The issue is raised on pretrial motion to the court alone. We are dealing with a preliminary hearing at the request of the defendant on an issue on which defendant bears the burden of persuasion. Further, defendant is urging that the witness now unavailable for in-court testimony is or was crucial to his defense. Receiving hearsay concerning the state of that absent witness’ knowledge or claims to knowledge cannot therefore be said to raise a question of a denial of the right of an accused to confront the witnesses against him under the Fifth Amendment.

Therefore, only the criteria justifying an exception to the hearsay rule need be met in this ease in order properly to receive such hearsay. Wigmore defines these as generally necessity, usually resulting from the fact that otherwise the benefit of the evidence would be lost entirely (Wigmore, Evidence, § 1421), and the probability of trustworthiness (Wigmore, Evidence, § 1422). As to necessity resulting from the fact that the evidence would otherwise be lost, the defendants may not challenge this as it is they who claim the witness is unavailable. This is sufficient necessity but in this case there is even more. There is the necessity of counterbalancing the defendants’ unique position of being able to control the state of the record concerning what the absent witness knew if the hearsay were excluded. Not to allow hearsay in such a case as this would usually mean that the testimony of the defendants on the issue of the absent witness’ opportunity for knowledge of the case would be the only admissible testimony, thus placing an interested party in complete control of the contents of the record.

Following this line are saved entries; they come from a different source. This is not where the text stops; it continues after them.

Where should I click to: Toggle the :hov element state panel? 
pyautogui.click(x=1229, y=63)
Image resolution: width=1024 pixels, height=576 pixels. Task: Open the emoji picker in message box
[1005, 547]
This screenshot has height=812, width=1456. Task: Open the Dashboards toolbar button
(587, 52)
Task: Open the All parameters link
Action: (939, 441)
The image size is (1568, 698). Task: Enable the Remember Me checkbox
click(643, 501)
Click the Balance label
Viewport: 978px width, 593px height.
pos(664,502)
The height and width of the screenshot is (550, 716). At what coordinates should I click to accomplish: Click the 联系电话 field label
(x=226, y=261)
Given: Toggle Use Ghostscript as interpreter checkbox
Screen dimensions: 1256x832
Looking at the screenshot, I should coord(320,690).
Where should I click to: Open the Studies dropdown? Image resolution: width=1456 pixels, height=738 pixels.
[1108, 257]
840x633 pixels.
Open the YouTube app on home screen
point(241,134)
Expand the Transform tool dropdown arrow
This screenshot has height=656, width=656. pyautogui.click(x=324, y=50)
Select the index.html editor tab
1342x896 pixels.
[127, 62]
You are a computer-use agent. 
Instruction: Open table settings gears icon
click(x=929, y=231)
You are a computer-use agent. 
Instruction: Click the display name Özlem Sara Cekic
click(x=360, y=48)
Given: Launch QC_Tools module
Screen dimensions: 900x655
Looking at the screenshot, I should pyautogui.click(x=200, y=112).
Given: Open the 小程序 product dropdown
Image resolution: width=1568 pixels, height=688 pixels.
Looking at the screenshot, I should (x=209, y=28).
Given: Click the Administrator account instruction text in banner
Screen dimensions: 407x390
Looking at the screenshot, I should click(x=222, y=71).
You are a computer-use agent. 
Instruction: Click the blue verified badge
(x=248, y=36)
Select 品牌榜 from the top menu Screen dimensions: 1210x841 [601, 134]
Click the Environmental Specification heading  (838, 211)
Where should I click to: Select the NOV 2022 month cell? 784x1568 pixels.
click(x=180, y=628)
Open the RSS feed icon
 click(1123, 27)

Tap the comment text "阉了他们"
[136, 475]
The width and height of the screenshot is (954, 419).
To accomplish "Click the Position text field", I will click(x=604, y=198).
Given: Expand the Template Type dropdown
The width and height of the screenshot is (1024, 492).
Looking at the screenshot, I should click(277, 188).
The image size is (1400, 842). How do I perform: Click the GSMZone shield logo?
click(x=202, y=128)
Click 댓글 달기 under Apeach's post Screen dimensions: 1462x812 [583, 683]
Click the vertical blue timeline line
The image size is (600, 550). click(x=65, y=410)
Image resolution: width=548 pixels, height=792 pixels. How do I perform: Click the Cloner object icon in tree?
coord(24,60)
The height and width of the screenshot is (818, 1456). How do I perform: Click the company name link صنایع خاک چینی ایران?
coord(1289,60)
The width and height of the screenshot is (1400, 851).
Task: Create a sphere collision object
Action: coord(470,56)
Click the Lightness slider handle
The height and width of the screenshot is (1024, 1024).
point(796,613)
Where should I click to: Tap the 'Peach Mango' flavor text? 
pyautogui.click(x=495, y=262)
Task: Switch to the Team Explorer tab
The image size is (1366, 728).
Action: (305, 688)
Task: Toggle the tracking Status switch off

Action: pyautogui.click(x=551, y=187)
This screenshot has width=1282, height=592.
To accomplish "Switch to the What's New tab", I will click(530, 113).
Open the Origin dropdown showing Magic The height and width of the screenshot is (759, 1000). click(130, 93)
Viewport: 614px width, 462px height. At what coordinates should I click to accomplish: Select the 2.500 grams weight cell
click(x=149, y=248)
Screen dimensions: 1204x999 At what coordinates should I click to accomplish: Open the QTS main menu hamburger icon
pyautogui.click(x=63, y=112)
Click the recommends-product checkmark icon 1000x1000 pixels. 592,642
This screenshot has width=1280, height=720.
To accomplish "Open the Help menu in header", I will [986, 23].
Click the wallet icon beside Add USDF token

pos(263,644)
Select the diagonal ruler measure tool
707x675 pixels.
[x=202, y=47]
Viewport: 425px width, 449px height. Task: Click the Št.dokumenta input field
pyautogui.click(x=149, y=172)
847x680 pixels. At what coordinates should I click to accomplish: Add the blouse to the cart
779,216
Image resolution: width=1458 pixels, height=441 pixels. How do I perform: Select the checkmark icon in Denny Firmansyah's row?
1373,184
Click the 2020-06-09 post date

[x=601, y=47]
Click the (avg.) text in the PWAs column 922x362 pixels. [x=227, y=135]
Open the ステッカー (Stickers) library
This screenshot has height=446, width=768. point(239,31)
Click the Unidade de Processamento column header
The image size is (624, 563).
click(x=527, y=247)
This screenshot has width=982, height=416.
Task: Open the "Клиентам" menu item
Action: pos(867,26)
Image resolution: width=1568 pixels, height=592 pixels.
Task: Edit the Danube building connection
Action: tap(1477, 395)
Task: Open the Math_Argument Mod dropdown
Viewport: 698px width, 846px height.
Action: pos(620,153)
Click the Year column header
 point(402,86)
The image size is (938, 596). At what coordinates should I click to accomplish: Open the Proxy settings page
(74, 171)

The issue of the trustworthiness of the hearsay in a case such as this is difficult. Mr. Schaeffer may have had motive to deny knowledge of the letters to the FBI to cover his own involvement. However, we must remember that the issue before us is ultimately whether the prejudice to defendants’ case resulting from the Government’s undue delay has substantially impaired defendants’ right to a fair trial. The agent’s testimony is certainly relevant on the absent witness’ real value to the defendants’ case. Either Schaeffer didn’t know about the letters, or he was reluctant to admit he knew,' and in either case his value to the defense and the prejudice to their case is reduced. The Government is not made responsible because of undue delay for the reluctance of witnesses. When the issue before a court is the prejudice resulting from the absence of a witness we believe that such hearsay statements of that witness concerning his knowledge are necessary, relevant, and trustworthy as to the real issues at hand and should be received. A trial court must be presumed to know the dangers of hearsay and may discount such evidence as need be in each case.

In the instant case, the bulk of any faded memories or other unliquidated prejudices resulting from the passage of time came during the period of reasonable investigation, and Schaeffer’s value as a witness is questionable. This, coupled with the availability of other witness on all pertinent facts in Schaeffer’s knowledge, undermines the position of both defendants. The defendants bear the burden of persuasion here to establish that their right to due process of law has been violated. On balance, we cannot say that the unreasonable delay of the Government and the resulting absence of Mr. Schaeffer as a witness for the defense coupled with the normal effects of the unreasonable delay of seventeen months coming at the end of a reasonable three and a half year investigation, have significantly prejudiced the right of either defendant to a fair trial. 
      
      . In this case, there is perhaps less problem than in most, since the hearsay here in question was elicited by defendant Wilson’s attorney on cross-examination and neither defendants’ attorneys objected. Therefore, any objections on hearsay or Fifth Amendment grounds could be deemed waived. The Court feels the issue is too important to be dismissed solely on those grounds, however, without substantive consideration.